Task requirements:
Convert everything from the line containing "You are a GUI" down to the line containing "pos(60,476)" into a JSON list of strings, one string per line, with blank lines omitted and the pictures left out.

Listed entries:
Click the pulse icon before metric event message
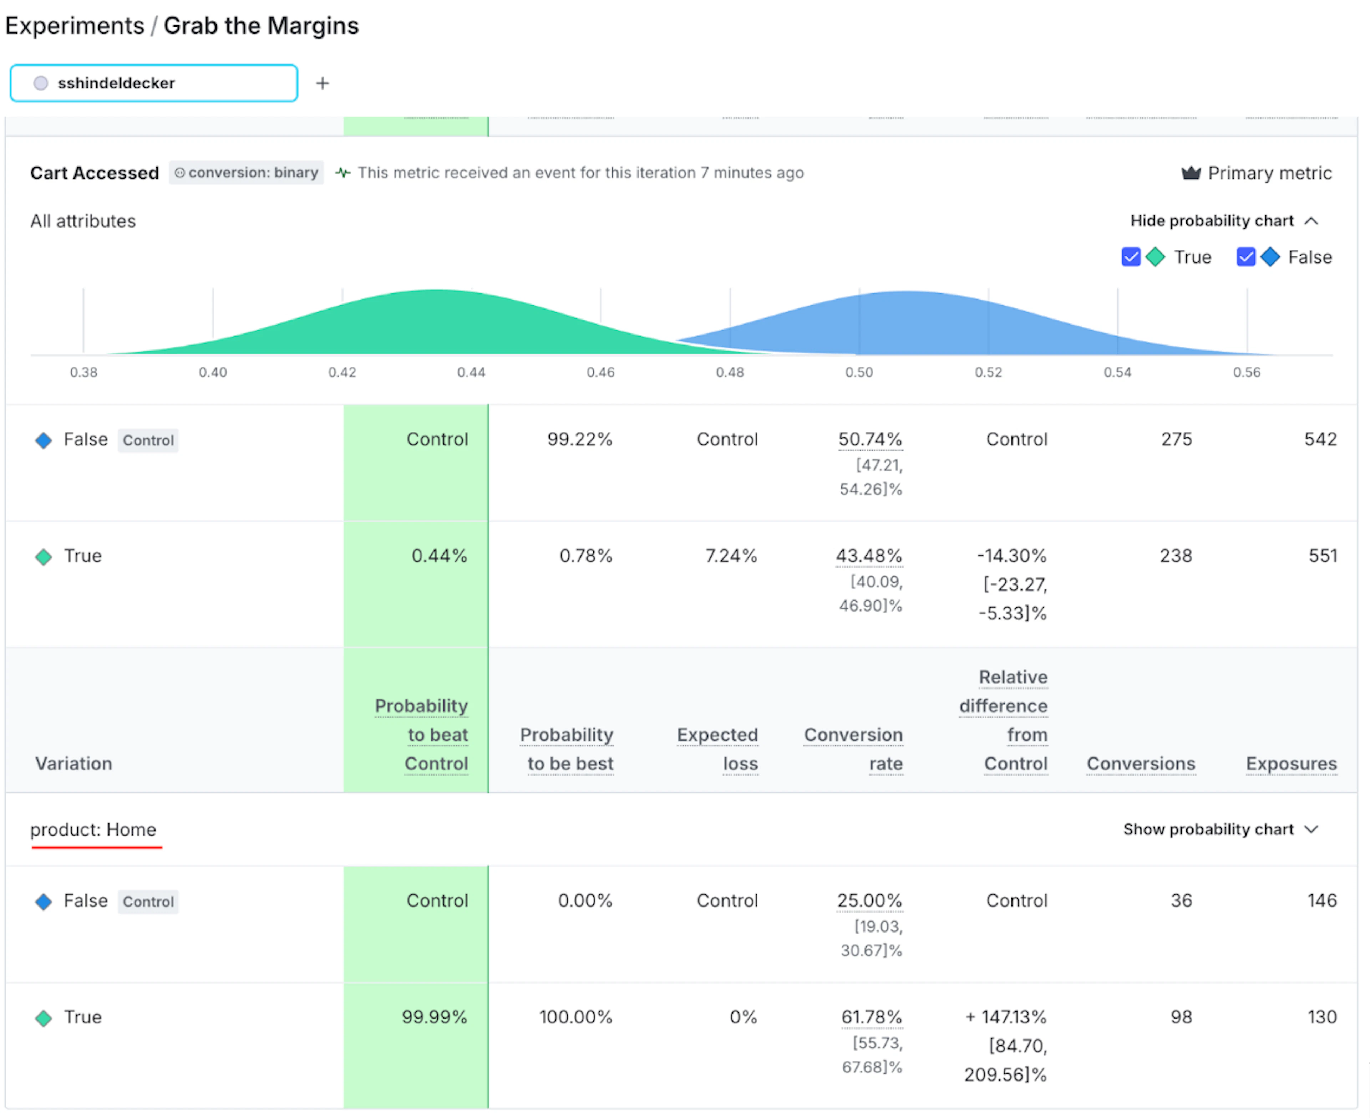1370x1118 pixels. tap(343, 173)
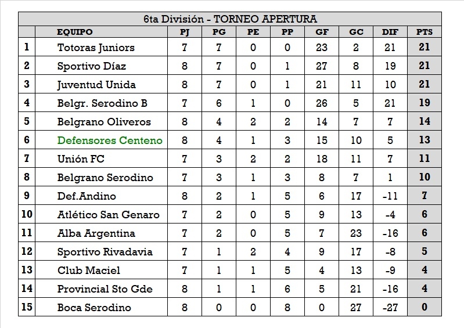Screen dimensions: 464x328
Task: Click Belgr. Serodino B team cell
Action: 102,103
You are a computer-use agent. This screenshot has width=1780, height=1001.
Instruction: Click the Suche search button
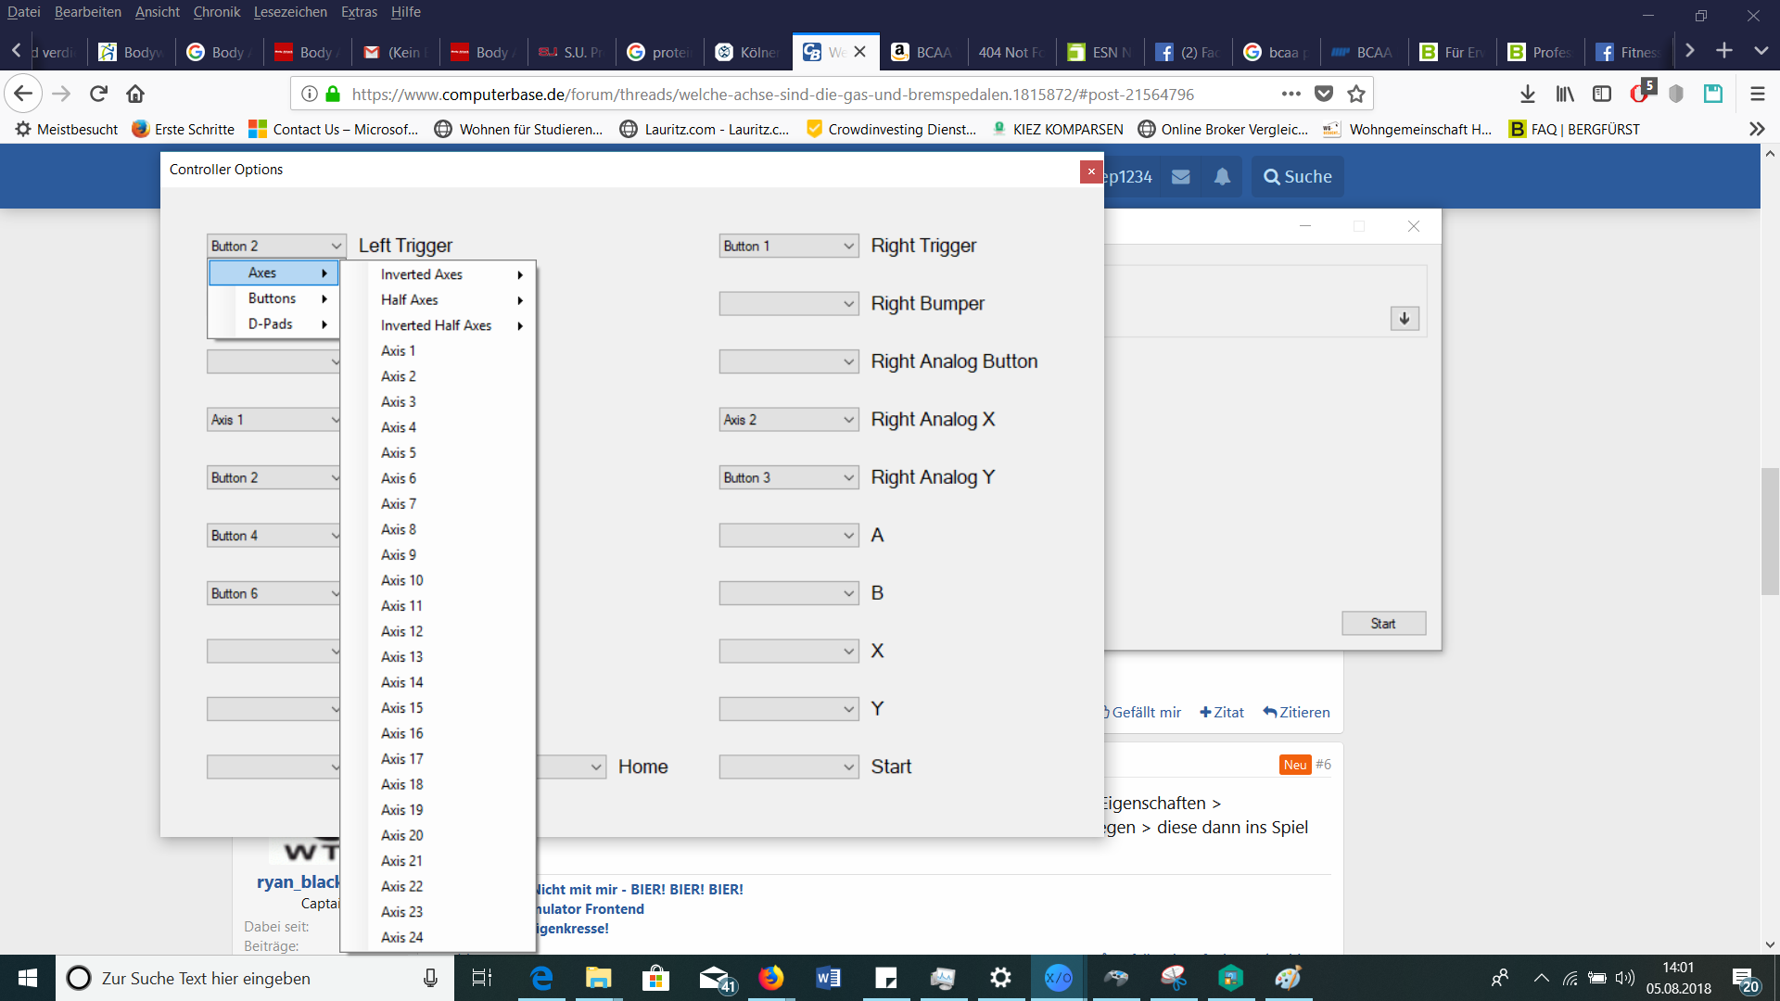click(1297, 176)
...
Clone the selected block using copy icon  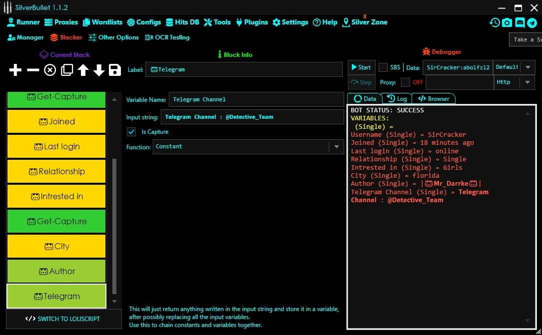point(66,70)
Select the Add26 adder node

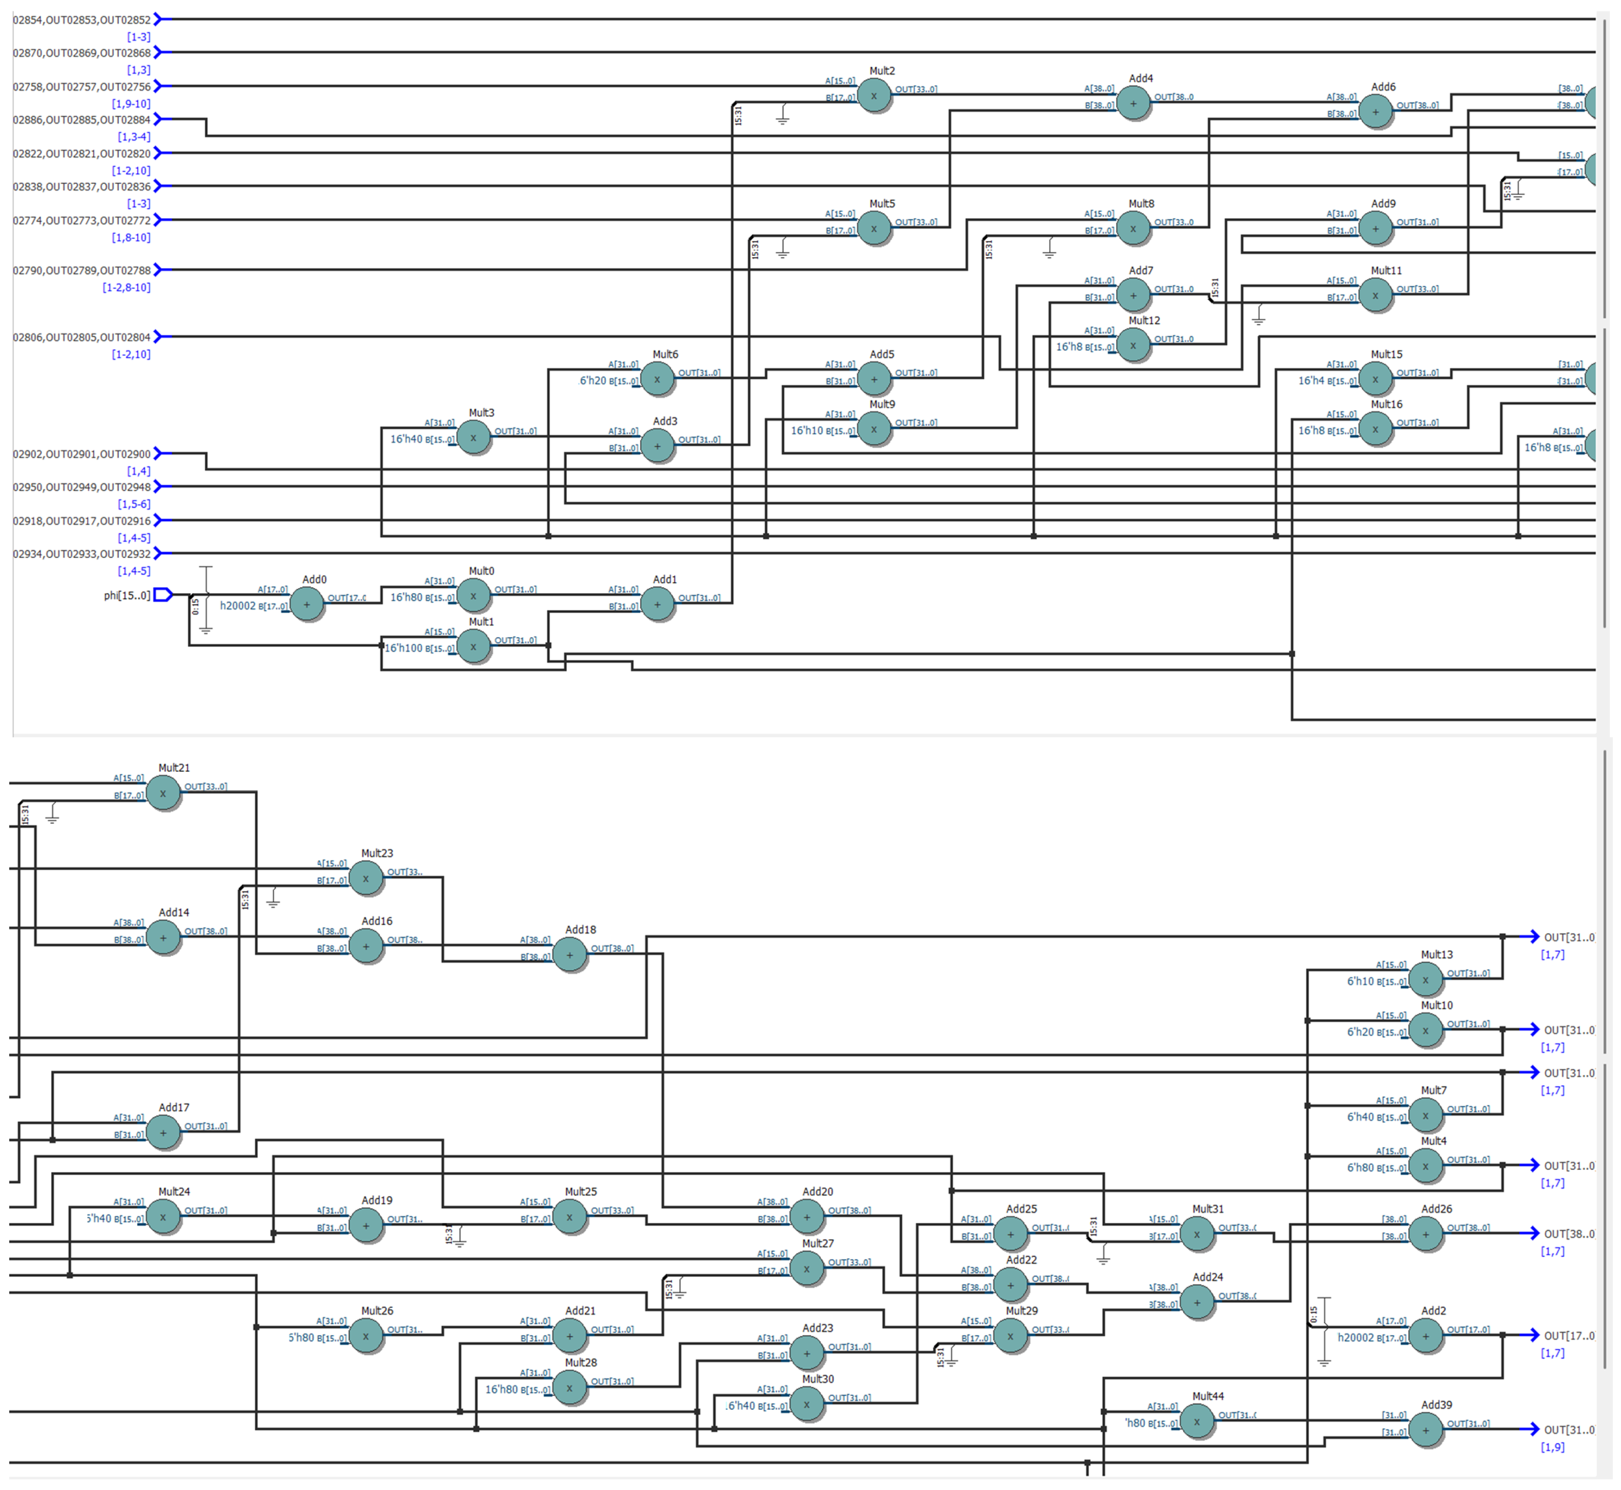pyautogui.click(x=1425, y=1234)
---
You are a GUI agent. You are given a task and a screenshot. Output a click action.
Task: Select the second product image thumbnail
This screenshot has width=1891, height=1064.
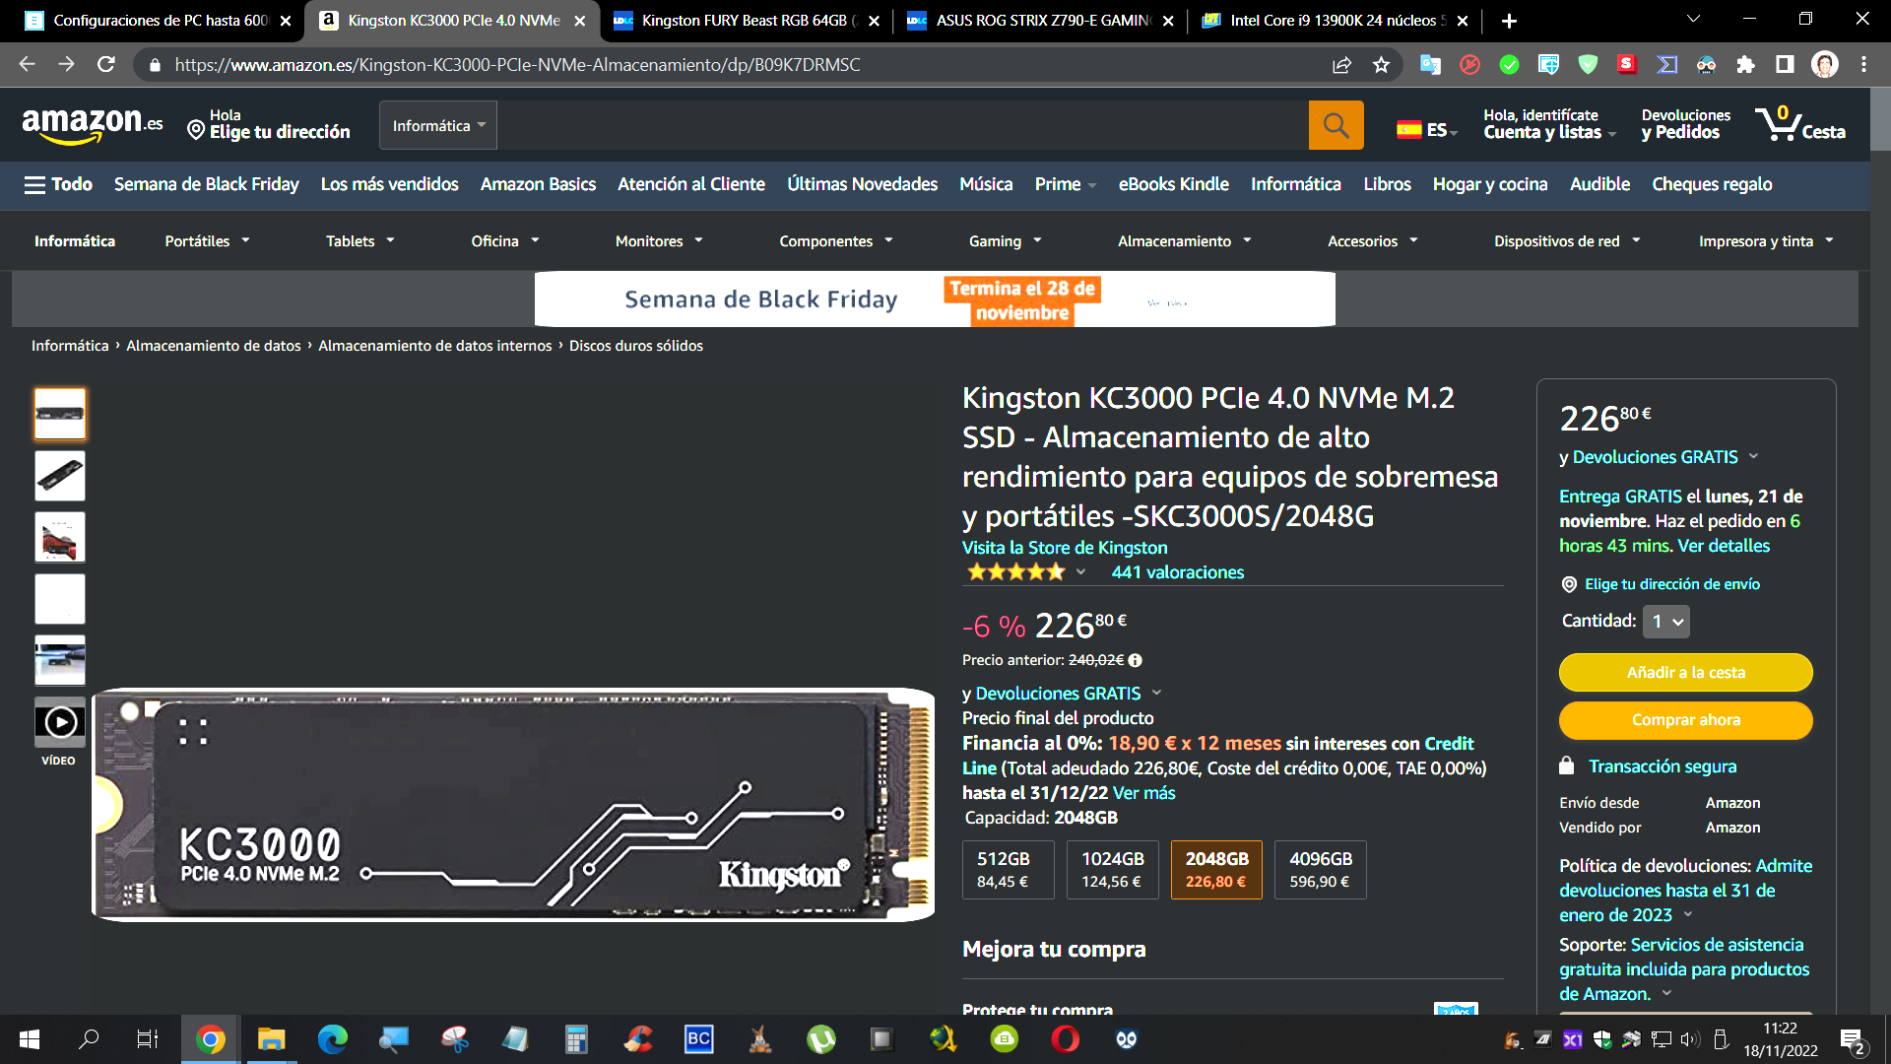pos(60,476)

Complete answer:
[
  "You are a GUI agent. You are given a task and a screenshot. Output a click action.",
  "Task: Select the second product image thumbnail",
  "This screenshot has width=1891, height=1064.",
  "pos(60,476)"
]